REQUIEM FOR PURPLE BURP
The Purple Burp, a story about Jack Bushmaker’s chopped ’47 Chevy coupe, done in 1956, and sadly destroyed in a collision with a tree just a couple of years later.
By Larry Pointer
[dropcap]At[/dropcap] the shoulder of a Wyoming county road, a stately cottonwood stands. In its time, this greyed monarch has seen cavalry and Indians; horsemen and homesteaders; dudes, dreamers, and sight-seers. Daily viewed but seldom seen in the passing, this old tree carries a special story of its own. A huge scar marks its roadside bark, and therein lies the tale of the Purple Burp.
The Fifties were precious, special times; the post-War rosy bubble of the American Dream. In the Nation’s midland empire, Sheridan, Wyoming was living large. The teen scene was jukebox, sock hop moving theater. California dreaming rebels without a clue, dragging Main in a slow promenade. KOMA on the radio. Cars and kids throbbing to the primal beat of rock and roll. Seeing and being seen.
And always, it was all about the girls. “Chantilly lace, a pretty face, hair falling down…” Just like the Big Bopper called it. Ooooh, Baby!
Of the boys, those daughters’ fathers’ worst nightmares were the Cool Cats: flat-tops and duck-tails, low-riding Jeans with turned up cuffs, a cigarette pack tucked high in a white Tee-shirt sleeve. And the baddest Cats of all were the Conquistadors.
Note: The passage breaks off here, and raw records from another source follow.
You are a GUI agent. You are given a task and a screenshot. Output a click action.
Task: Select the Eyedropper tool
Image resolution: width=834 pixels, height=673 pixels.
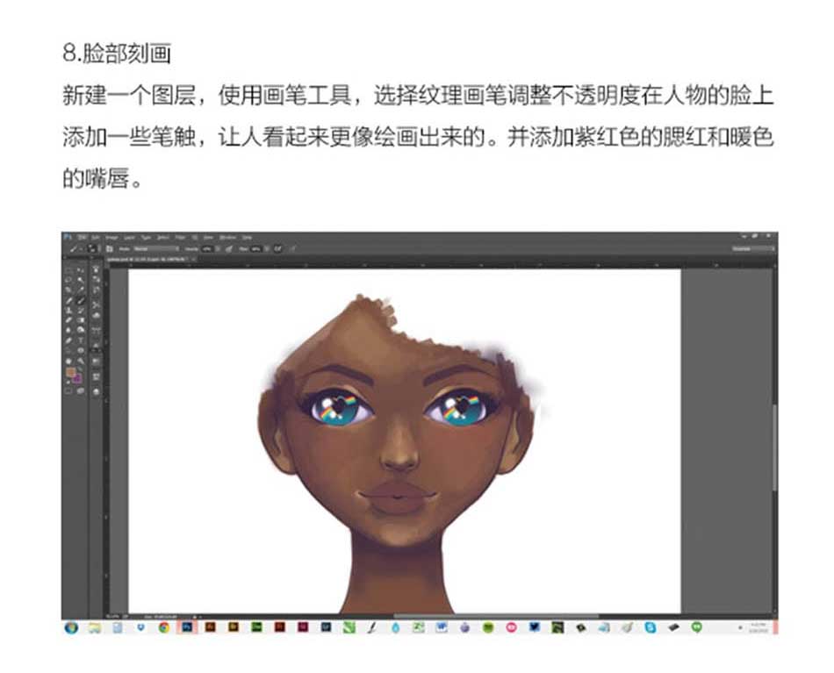point(80,290)
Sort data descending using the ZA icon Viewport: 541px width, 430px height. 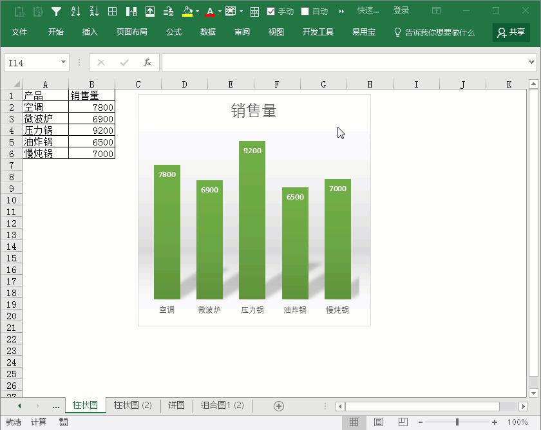click(x=93, y=10)
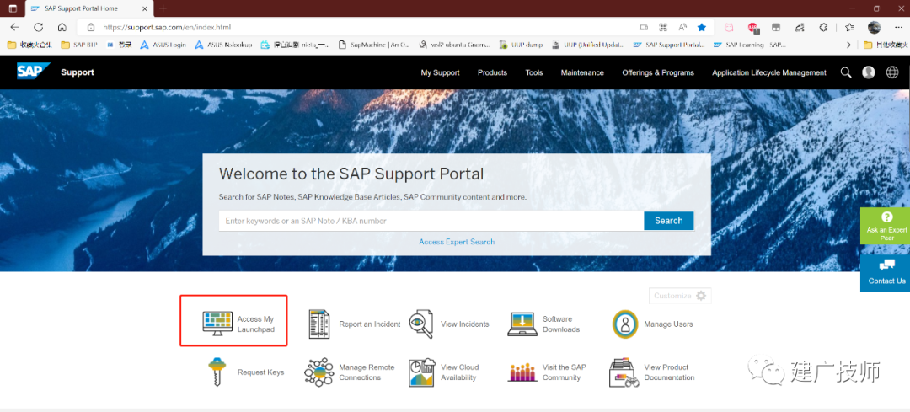Click the Request Keys key icon

pos(217,372)
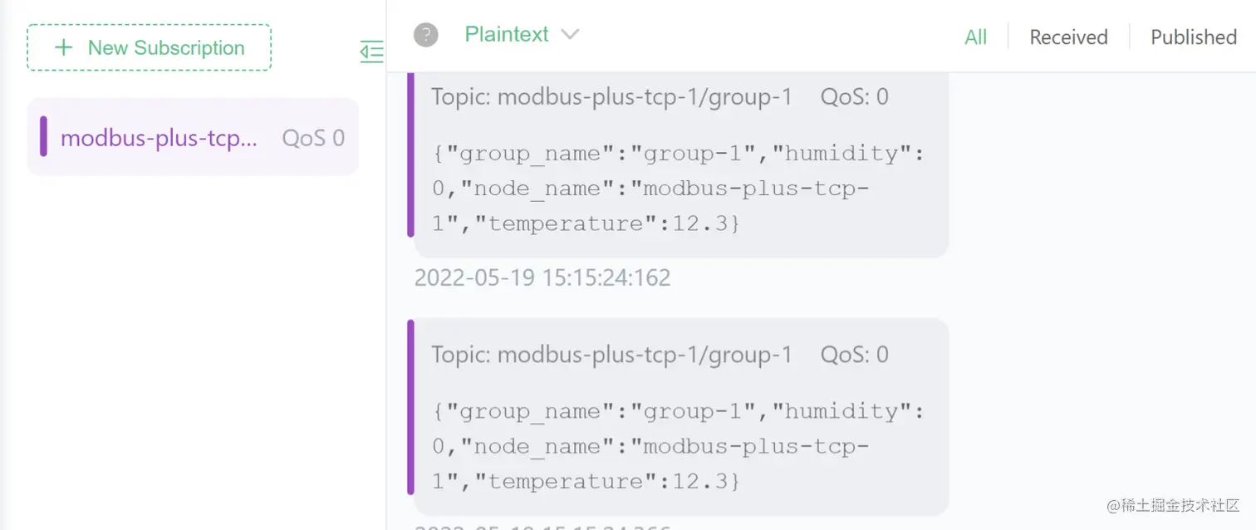Click the New Subscription button
The image size is (1256, 530).
pyautogui.click(x=150, y=47)
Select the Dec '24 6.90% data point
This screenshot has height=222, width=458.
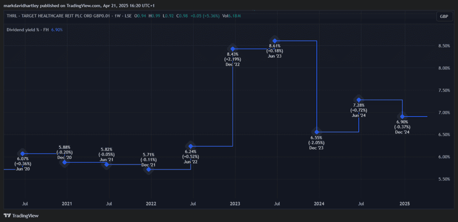(402, 116)
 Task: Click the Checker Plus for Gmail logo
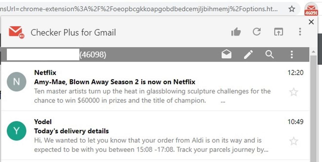(x=16, y=32)
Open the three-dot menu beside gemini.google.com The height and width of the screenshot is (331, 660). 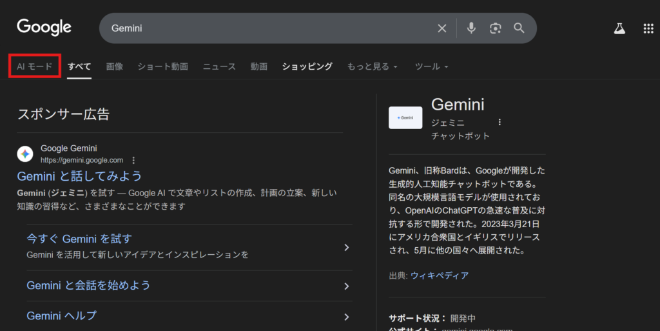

They were Slim, Frenchy and Cass; Bob, Schatzy, Tank and Mo. The Conquistadors were a Car Club. Not just any car club, they were a National Hot Rod Association Charter Car Club. Like the chivalrous conquistadors of old in the livery of their individuality, they let their “rides” speak for them. For Jack “Bushy” Bushmaker, who would become a Club President, this ride was the Purple Burp.
Hot Rod Magazine did an article on the Conquistadors Car Club in the November 1962 issue.
Yes, Purple Burp was a car. It had started out life in an ordinary way, a Detroit assembly line Post-war product from Pre-War tooling, a 1947 Chevrolet coupe. But this one was not destined to be just any car, Purple Burp was to become a hand-crafted piece of rolling sculpture, a custom car.
One day when Jack Bushmaker rolled up to the curb in his stripped-down ’32 Chevy roadster, he spied the ’47 sitting in his folks’ garage. It could be his, his dad told him, if he could come up with the $750 purchase price. (Dad possibly had clouds of worry over his head in dark thoughts of the “hot rod” now sitting at the curb.)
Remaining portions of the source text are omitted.